The technical development of the F-35 has recently seen significant progress, and the need for changes and retrofits in the aircraft because of defects discovered in testing has proven to be lower than expected.
- This is what happens in a test program - you find things that you then fix to prevent it becoming a problem later on. In this case the inspection and control procedures worked exactly as they should. We had several similar cases with the F-16 as well, even well after they had been delivered to Norway, so there is nothing special in this happening with a newly developed engine. It is of course unfortunate when the test program is forced to stop because of this kind of error, but while doing so it also allows for a lot of resources to be poured into solving the problem.
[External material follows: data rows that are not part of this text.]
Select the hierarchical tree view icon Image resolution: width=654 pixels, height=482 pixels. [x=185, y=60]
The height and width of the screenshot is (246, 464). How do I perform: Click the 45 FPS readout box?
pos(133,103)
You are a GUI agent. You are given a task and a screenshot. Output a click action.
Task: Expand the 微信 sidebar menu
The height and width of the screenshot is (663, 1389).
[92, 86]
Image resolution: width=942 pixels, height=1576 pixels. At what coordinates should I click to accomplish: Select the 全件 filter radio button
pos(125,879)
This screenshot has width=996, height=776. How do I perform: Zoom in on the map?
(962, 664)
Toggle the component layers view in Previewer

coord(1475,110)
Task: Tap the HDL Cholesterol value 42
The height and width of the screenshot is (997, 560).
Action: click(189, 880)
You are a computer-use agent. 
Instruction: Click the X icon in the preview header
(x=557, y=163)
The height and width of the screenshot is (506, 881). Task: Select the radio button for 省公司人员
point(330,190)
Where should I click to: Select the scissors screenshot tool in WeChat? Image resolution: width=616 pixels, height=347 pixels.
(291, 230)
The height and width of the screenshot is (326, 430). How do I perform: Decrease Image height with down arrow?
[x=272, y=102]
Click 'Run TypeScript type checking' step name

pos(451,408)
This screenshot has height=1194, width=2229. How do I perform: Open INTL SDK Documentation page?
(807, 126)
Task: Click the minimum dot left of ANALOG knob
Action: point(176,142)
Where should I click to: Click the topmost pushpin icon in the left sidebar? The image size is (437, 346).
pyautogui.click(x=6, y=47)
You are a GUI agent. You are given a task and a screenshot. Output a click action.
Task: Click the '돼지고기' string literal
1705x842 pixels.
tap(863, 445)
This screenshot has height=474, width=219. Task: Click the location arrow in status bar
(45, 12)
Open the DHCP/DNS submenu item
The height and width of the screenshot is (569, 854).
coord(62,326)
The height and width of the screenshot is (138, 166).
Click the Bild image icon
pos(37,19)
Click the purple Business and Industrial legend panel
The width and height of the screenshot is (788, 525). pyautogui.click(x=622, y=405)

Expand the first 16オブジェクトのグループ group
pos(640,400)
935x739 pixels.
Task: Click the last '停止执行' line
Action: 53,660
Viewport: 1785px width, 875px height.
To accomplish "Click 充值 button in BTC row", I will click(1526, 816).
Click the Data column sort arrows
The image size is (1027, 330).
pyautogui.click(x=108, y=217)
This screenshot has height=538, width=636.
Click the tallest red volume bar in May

I have great confidence that the engine experts will uncover the cause of the fault and that the aircraft will be back in the air soon, says Brigadier General Klever.
For more information or comments, please contact the Norwegian Ministry of Defence press office at +47 23096011 – email: firstname.lastname@example.org or Communications Advisor with the Norwegian F-35 Program Endre Lunde at +4790853270 – email: email@example.com.
Facts about the Norwegian procurement of the F-35:
- As of February 2013, the manufacturer Lockheed Martin has delivered a total of 58 F-35 to the American, British and Dutch Armed Forces.
- Norway will acquire up to 52 F-35 combat aircraft to ensure that its future Armed Forces will be able to perform its missions in the best way possible.
- The Norwegian acquisition is estimated to cost NOK 62.6 billion (adjusted real 2013-value.) The overall Norwegian cost estimates have been stable since 2008.
- The first four F-35s that are to be used for the training of Norwegian personnel were approved by the Norwegian Parliament in 2011. Of these four, the first two will be delivered in the United States in 2015 and the last two in 2016.